Borrowers: Subprime vs. Prime
You may have heard that if your credit score is lower then a 720 you will not qualify for a mortgage. You may have heard that lenders favor scores in the 700s and guarantee great interest rates. When it comes to credit checks, both scenarios are not that simple.
Lending standards are strict as a result of the mortgage crisis. However it is possible to get approved for credit lines, loans and mortgages with a score in the 600s – the problem is high interest rates. If you do have a high credit score you could still be penalized with high interest rates depending on what is on your credit report.
A subprime borrower has a credit history that upon evaluation is determined as high risk with low reliability. Subprime borrowers are penalized with high interest rates by lenders because of the higher probability they will default on a loan and make late payments. Considering the fact that homes are selling at their lowest nationally without any economic improvement in sight, it would be wise to put off homeownership and establish better credit first.

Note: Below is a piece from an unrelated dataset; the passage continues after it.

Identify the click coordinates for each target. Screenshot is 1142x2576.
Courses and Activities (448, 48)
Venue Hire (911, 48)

The cost of repairing items on your credit report and tactfully building better credit is extremely lower then a high interest rate- by tens of thousands of dollars.
Prime borrowers are favored by lenders since their credit report indicates responsibility with on time payments. With a score of 720 or higher prime borrowers should be guaranteed the lowest, best interest rate. However a high number score doesn’t guarantee anything especially when lenders are looking for a path to a higher interest rate. Why would credit repair be useful to someone with a credit score in the 700s? Upon loan approval for a home, lenders evaluate income, debt and expenses! This means if they believe you can not afford it, you will be rejected or worse be offered the same high, set up to fail, interest rate as a subprime borrower. Even if you have a great score because of on-time payments, if you have too much debt you will not get approved.

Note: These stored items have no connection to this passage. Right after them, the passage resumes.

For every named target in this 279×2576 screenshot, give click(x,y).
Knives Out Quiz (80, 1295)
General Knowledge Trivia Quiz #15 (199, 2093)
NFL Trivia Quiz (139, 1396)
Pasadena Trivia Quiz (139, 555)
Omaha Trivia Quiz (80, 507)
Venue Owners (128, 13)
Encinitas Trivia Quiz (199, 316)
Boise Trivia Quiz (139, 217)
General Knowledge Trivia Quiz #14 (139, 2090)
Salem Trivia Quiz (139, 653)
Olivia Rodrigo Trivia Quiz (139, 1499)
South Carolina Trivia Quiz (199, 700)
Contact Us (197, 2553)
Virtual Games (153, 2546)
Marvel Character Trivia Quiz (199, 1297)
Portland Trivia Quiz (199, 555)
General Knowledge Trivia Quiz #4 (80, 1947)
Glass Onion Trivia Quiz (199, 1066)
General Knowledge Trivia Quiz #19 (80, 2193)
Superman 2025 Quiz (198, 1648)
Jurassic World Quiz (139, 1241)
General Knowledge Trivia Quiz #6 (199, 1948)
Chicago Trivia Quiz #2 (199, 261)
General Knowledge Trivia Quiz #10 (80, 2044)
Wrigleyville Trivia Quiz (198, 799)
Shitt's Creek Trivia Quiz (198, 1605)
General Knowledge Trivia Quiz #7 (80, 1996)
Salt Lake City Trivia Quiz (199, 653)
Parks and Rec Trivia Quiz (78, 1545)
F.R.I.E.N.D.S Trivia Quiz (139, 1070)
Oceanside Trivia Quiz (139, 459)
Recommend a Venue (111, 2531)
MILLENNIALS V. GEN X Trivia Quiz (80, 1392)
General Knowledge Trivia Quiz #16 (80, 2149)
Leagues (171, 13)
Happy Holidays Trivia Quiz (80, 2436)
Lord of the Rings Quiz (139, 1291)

Overall everyone must evaluate their credit history one item at a time, manage their debt to income ratio and think ahead when charging it! Always look over your credit report and credit score before applying for a mortgage so you know what to expect. It is the oldest story in the book: individuals, who qualify for a large credit line, max out their cards because they charge items they don’t have the cash to cover. Even if they make on time, minimum monthly payments, when they try to qualify for a mortgage with a great score because their debt is high and they operate from a fixed income – guess what they get a high interest rate too!